### Questions
1 > Which traditional machine learning classifiers does the Twitter sentiment analysis description name?
2 > Reproduce everything in the Twitter sentiment analysis description from "- Feature engineering" down to "(accuracy, F1 score)".

### Source document
____
This project performs sentiment analysis on Twitter data using a variety of machine learning and deep learning models, including traditional ML classifiers, LSTM, CNN, RNN, ANN, and transformer-based models (BERT, RoBERTa). The workflow covers data loading, cleaning, visualization, feature engineering, model training, evaluation, and comparison.
- Data cleaning and preprocessing
- Exploratory data analysis and visualization (bar plots, histograms, word clouds)
- Feature engineering (TF-IDF, Word2Vec)
- Model training and evaluation:
- Traditional ML: Logistic Regression, Random Forest, SVM, Naive Bayes, Decision Tree, KNN
- Deep Learning: LSTM, CNN, RNN, ANN (using TensorFlow/Keras)
- Transformer-based: BERT, RoBERTa (using HuggingFace Transformers)
- Hyperparameter tuning (GridSearchCV)
- Model comparison (accuracy, F1 score)
- The notebook expects a CSV file containing Twitter data with columns such as
Tweet,clean_tweet,sentiment, etc. - The dataset is loaded interactively (e.g., via Google Colab's file upload) or by specifying a path.
- Python 3.7+
- Jupyter Notebook or Google Colab
- Key libraries:
- numpy, pandas, matplotlib, seaborn
- scikit-learn
- wordcloud, textblob
- gensim
- tensorflow, keras
- torch, transformers (HuggingFace)
Install dependencies with:
pip install numpy pandas matplotlib seaborn scikit-learn wordcloud textblob gensim tensorflow torch transformers- Open the notebook:
sentiment_analysis.ipynbin Jupyter or Google Colab. - Upload your dataset when prompted, or modify the code to load your CSV file directly.
- Run all cells sequentially to:
- Clean and explore the data
- Visualize sentiment distributions and word clouds
- Train and evaluate multiple models
- Compare model performance
- Traditional ML: Logistic Regression, Random Forest, SVM, Naive Bayes, Decision Tree, KNN
- Deep Learning: LSTM, CNN, RNN, ANN (TensorFlow/Keras)
- NLP Transformers: BERT, RoBERTa (HuggingFace Transformers)
- TextBlob: Rule-based sentiment analysis
- Word2Vec: Feature engineering for ML models
- The notebook provides accuracy and F1 score comparisons for all models.
- Visualizations and tables summarize model performance.
- For BERT/RoBERTa, GPU acceleration is recommended (e.g., Google Colab).
- You may need to authenticate with HuggingFace for model downloads.
- Modify hyperparameters and model architectures as needed for your experiments.
This project is for educational and research purposes.
____
### Source material
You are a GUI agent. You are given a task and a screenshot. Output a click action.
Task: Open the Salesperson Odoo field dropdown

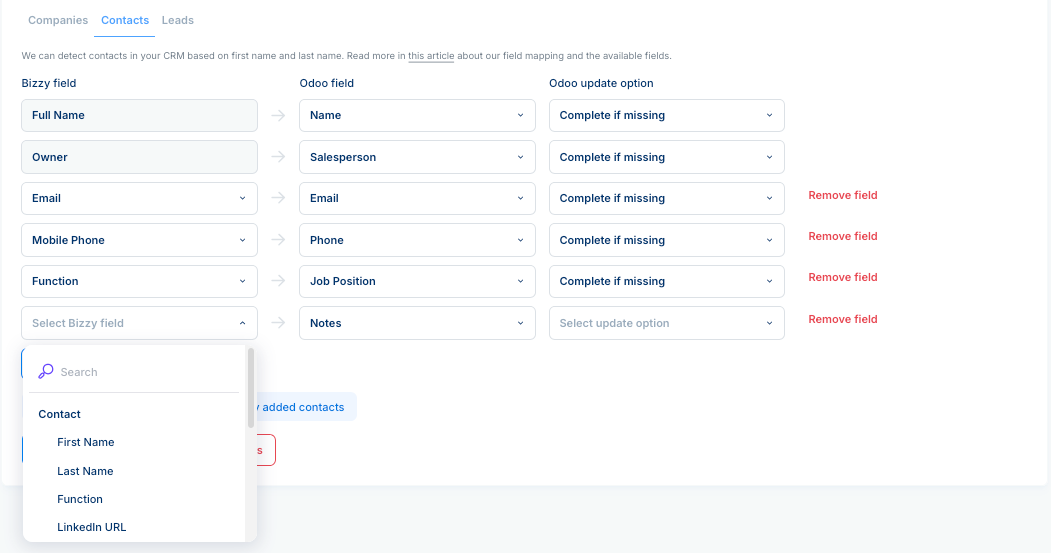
____
### Responses
1 > Logistic Regression, Random Forest, SVM, Naive Bayes, Decision Tree, KNN

2 >
- Feature engineering (TF-IDF, Word2Vec)
- Model training and evaluation:
- Traditional ML: Logistic Regression, Random Forest, SVM, Naive Bayes, Decision Tree, KNN
- Deep Learning: LSTM, CNN, RNN, ANN (using TensorFlow/Keras)
- Transformer-based: BERT, RoBERTa (using HuggingFace Transformers)
- Hyperparameter tuning (GridSearchCV)
- Model comparison (accuracy, F1 score)